Today students at the Arizona State University (ASU) kicked off the Student Debt Alert campaign to encourage the Commission on the Future of Higher Education to recommend increases in grant funding and solutions to make loan debt more manageable.  Activities will include collecting hundreds of public comments to the Commission, holding an in depth campus task force and releasing a national report to show that debt burden is infringing on college graduate career choices. 

“Two weeks ago, Congress cut $12 billion dollars from the federal student loan programs to pay for tax cuts for the wealthy,” Edward Hermes, Student Regent for Arizona Board of Regents said.  “This bad decision is only one of several factors that lead us to believe that our country is divesting in a higher education.  We need the Commission to counteract those actions and be willing to call for a further investment.”

“As college grows more expensive, we go deeper into debt.   Federal loans are becoming prohibitively expensive and burdensome,” pointed out Timothy States, representative for the Arizona Public Interest Research Group (Arizona PIRG) and a senior Justice and Social Inquiry major.  “There has got to be a better way to pay for college.” States said that any number of solutions could work including increasing scholarship aid available at the college or increasing Pell grant funding.

States said that 65% of graduates from four year public colleges have roughly $20,000 in debt when they graduate.   “The student loan programs are supposed to help students attain a degree, not hinder their participation. This is not the equal access and opportunity that was envisioned by Congress in 1965 with the first Higher Education Act,” States said.

“In Arizona, there are currently 298,736 student borrowers. Additionally, 45% of ASU students graduate with over $17,000 in student loan debt,” stated Corinne Widmer, Undergraduate Student Government president at ASU-Tempe campus. “This burden of debt negatively affects the students’ lives while in college and especially after graduating.”

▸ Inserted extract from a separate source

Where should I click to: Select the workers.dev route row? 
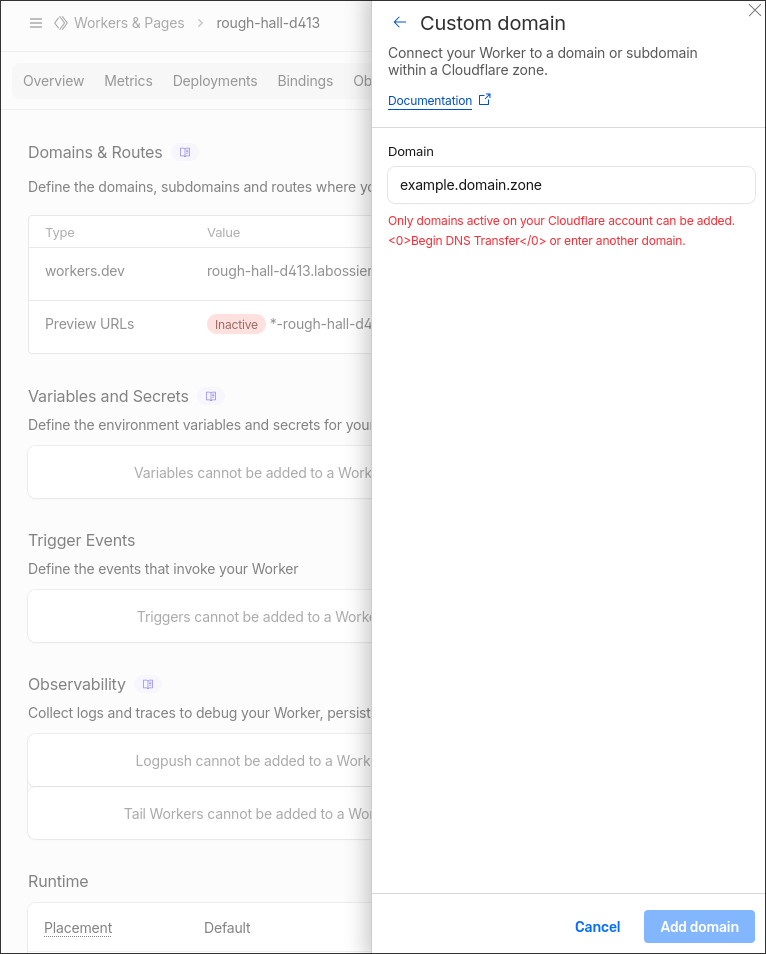pyautogui.click(x=200, y=271)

“High student debt burdens from undergraduate degrees often negatively impacts students’ decision to pursue professional and graduate degrees, particularly in fields in the public sector such as nursing and teaching, which do not pay as well as others,” said Alanna Ossa, Vice President of Executive Affairs for the Graduate and Professional Student Association at ASU at Tempe.

The US Department of Education launched a Commission on the Future of Higher Education in September that has been assigned the task of creating a blueprint for higher education for the 21st century.  One of the top two questions it has to answer:  how do we keep college affordable and accessible?    The Commission has had one public hearing already in Seattle where scores of students testified that college debt is becoming too burdensome.  The next hearing will be in Boston on March 20th. 

Student leaders at ASU at Tempe will be asking the Commission to prioritize an increase in grant aid and a focus on decreasing debt burden in their report on college affordability and quality due in August of this year. 

Shon Zelman, Arizona Students Association representative at ASU, pointed out that “because Arizona ranks 49 th in state financial assistance, the students of this state are forced to take on enormous loan debt to pay for college.  We need to start investing in the students of this state and begin solving the problem of student debt.”

Corinne Widmer, USG president at ASU-Tempe encourages parent and student borrowers, and college bound high school students to send a comment to the Commission themselves by visiting www.StudentDebtAlert.org.  There the public can tailor a comment about college affordability directly to the Commission.  “Tell them the burden is too much,” she asked. 

The campaign, launched last fall, has attracted the participation of 5,000 students and features and on-line Student Debt Yearbook.  It is a project of state student associations in Arizona and Minnesota and Arizona PIRG.